GIVEN REQUEST 1: Put the lines of the records starting at the line containing "This screenshot has width=644, height=1892." and ending at the line containing "pos(233,1418)" into a JSON list of strings, one string per line, with blank lines left out.

PAGE TEXT:

[Date Prev][Date Next][Thread Prev][Thread Next][Date Index][Thread Index]
Re: GICv3 for MTTCG
From: |
Andrey Shinkevich |
Subject: |
Re: GICv3 for MTTCG |
Date: |
Thu, 13 May 2021 16:35:43 +0000 |
Dear colleagues,
Thank you all very much for your responses. Let me reply with one message.
I configured QEMU for AARCH64 guest:
$ ./configure --target-list=aarch64-softmmu
When I start QEMU with GICv3 on an x86 host:
qemu-system-aarch64 -machine virt-6.0,accel=tcg,gic-version=3
QEMU reports this error from hw/pci/msix.c:
error_setg(errp, "MSI-X is not supported by interrupt controller");
Probably, the variable 'msi_nonbroken' would be initialized in
hw/intc/arm_gicv3_its_common.c:
gicv3_its_init_mmio(..)
I guess that it works with KVM acceleration only rather than with TCG.
The error persists after applying the series:
https://lists.gnu.org/archive/html/qemu-arm/2021-04/msg00944.html
"GICv3 LPI and ITS feature implementation"
(special thanks for referring me to that)
Please, make me clear and advise ideas how that error can be fixed?

RECORDS SUPPLIED:
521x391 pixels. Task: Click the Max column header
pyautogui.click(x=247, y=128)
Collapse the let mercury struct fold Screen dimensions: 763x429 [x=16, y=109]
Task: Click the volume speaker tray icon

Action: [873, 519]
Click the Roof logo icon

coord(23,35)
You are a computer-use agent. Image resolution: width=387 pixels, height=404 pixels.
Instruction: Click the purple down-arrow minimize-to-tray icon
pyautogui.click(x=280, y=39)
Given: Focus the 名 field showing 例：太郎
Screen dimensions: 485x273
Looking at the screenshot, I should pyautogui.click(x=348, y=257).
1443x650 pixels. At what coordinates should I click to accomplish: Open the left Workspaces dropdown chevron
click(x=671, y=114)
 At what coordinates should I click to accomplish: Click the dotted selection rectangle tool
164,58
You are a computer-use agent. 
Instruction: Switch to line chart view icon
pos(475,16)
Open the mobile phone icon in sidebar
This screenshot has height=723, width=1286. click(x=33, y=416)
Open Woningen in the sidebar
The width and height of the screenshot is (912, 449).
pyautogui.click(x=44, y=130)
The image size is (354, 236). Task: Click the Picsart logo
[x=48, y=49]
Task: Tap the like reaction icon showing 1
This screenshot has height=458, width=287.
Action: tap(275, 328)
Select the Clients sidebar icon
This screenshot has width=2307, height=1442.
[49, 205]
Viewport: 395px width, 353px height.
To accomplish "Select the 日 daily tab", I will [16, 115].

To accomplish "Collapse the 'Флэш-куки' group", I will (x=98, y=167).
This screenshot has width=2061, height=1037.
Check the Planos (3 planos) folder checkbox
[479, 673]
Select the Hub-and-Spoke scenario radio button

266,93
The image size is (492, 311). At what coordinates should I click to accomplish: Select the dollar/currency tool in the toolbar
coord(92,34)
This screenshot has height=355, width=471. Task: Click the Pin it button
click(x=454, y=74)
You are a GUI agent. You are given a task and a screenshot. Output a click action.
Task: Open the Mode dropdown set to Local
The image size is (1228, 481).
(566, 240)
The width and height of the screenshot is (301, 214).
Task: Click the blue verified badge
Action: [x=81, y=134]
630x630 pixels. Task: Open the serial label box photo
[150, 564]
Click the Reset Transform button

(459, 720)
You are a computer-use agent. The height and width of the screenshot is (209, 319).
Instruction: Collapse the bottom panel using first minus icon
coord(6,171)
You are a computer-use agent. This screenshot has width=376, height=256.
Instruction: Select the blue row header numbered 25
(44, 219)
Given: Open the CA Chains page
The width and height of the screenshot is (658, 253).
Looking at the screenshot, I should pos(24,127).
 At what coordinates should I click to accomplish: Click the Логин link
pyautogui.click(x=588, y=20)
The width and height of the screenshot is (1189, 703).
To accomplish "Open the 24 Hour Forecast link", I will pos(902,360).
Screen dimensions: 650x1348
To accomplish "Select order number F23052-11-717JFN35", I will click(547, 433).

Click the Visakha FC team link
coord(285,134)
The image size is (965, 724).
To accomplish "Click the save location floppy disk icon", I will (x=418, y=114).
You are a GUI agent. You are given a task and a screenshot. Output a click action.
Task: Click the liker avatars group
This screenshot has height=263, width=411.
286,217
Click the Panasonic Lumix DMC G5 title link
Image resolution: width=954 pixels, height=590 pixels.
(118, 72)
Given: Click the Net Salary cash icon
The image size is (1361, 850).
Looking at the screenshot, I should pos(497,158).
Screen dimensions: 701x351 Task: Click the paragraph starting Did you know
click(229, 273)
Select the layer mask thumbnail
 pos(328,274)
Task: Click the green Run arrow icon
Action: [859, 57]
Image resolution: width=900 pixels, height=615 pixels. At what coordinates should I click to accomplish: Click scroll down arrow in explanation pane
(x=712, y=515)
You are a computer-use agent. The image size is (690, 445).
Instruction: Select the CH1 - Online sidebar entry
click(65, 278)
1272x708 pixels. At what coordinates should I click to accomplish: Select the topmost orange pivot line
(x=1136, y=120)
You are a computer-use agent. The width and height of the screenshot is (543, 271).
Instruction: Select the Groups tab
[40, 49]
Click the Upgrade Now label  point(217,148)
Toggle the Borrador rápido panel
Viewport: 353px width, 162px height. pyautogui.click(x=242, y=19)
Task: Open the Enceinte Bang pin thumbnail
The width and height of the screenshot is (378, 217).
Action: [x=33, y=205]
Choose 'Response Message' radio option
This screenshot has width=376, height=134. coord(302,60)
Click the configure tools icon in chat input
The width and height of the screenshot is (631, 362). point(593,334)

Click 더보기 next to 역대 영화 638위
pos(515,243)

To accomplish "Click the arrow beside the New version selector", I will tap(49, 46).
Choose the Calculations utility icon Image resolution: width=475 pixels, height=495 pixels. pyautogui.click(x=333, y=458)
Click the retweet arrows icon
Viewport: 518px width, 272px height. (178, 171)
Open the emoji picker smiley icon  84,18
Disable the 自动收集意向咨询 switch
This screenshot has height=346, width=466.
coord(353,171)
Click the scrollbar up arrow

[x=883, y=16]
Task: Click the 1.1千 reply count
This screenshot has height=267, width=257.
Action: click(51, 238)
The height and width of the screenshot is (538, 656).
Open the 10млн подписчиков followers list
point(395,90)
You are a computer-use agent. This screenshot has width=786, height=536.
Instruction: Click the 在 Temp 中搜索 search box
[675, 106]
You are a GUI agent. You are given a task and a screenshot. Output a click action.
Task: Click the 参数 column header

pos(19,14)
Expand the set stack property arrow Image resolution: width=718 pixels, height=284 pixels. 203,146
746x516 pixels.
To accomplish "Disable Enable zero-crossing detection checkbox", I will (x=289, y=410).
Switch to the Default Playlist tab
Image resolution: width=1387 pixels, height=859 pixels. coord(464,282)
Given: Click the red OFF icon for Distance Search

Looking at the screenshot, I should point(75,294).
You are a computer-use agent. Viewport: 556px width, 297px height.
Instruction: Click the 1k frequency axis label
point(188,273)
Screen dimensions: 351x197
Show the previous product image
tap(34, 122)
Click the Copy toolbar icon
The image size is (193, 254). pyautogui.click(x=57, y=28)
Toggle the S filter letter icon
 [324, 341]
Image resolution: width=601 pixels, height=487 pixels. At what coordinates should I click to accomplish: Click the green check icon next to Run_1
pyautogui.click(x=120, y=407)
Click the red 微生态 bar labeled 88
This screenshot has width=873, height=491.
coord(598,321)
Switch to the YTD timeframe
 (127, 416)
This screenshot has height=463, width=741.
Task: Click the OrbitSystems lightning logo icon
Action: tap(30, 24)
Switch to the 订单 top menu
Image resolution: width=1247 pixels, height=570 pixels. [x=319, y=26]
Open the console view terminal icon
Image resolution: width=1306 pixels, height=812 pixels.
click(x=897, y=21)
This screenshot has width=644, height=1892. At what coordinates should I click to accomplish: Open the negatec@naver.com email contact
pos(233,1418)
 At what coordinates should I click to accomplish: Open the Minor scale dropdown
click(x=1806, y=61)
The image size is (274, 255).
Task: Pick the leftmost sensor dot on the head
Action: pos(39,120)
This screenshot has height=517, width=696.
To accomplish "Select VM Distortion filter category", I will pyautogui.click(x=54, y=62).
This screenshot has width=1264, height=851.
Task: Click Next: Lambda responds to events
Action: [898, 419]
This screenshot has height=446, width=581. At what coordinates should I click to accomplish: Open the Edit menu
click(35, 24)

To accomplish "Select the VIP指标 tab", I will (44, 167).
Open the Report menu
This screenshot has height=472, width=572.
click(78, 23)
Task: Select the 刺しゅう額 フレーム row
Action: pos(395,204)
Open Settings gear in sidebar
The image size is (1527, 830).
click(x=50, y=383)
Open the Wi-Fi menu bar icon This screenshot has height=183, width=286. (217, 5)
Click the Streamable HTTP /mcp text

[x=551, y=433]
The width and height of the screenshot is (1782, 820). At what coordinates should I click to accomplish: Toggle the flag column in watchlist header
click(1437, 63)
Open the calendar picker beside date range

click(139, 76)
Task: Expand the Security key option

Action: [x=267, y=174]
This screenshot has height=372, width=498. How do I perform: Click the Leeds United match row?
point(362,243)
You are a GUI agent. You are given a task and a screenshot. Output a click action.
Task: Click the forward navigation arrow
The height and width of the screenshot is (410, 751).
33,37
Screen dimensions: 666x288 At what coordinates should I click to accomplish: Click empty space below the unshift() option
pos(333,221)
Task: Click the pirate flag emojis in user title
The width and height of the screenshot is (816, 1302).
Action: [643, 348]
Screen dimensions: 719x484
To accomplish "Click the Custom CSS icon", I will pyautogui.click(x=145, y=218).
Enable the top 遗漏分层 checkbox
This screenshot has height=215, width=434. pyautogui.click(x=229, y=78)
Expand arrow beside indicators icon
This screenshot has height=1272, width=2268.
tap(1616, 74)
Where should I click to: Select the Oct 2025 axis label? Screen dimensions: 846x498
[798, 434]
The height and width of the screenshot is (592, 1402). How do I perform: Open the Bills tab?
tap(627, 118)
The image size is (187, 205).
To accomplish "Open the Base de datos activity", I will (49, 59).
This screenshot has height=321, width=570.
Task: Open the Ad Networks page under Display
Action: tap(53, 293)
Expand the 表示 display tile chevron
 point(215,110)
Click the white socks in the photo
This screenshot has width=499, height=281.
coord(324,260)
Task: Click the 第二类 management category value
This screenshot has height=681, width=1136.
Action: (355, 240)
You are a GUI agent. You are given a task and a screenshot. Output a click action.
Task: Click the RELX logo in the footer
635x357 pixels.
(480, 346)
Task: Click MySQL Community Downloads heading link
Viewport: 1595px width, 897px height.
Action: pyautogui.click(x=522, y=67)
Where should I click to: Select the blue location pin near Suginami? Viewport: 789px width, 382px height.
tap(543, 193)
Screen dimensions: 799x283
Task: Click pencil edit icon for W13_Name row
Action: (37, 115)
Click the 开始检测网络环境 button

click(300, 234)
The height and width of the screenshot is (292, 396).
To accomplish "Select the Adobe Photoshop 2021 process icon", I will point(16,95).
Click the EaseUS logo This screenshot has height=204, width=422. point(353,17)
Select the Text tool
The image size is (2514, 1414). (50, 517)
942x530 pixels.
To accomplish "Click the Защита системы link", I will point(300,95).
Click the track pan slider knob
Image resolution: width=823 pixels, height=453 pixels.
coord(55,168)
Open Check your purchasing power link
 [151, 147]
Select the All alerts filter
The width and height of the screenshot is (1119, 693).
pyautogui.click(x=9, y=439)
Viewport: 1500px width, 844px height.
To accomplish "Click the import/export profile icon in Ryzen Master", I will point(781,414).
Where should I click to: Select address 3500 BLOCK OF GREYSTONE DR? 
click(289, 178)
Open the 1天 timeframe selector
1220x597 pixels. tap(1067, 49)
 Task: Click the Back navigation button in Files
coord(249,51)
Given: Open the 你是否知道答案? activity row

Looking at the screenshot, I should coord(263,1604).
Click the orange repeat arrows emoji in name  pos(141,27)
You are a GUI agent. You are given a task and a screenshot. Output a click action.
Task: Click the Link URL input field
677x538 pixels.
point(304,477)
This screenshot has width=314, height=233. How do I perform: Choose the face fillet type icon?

GIVEN REQUEST 2: Repeat the part of the message starting at "I guess that" and ending at "can be fixed?", with "KVM" changed to "HVF".

WRITTEN SOLUTION 1:
[
  "This screenshot has width=644, height=1892. At what coordinates should I click to accomplish: Open the negatec@naver.com email contact",
  "pos(233,1418)"
]

WRITTEN SOLUTION 2:
I guess that it works with HVF acceleration only rather than with TCG.
The error persists after applying the series:
https://lists.gnu.org/archive/html/qemu-arm/2021-04/msg00944.html
"GICv3 LPI and ITS feature implementation"
(special thanks for referring me to that)
Please, make me clear and advise ideas how that error can be fixed?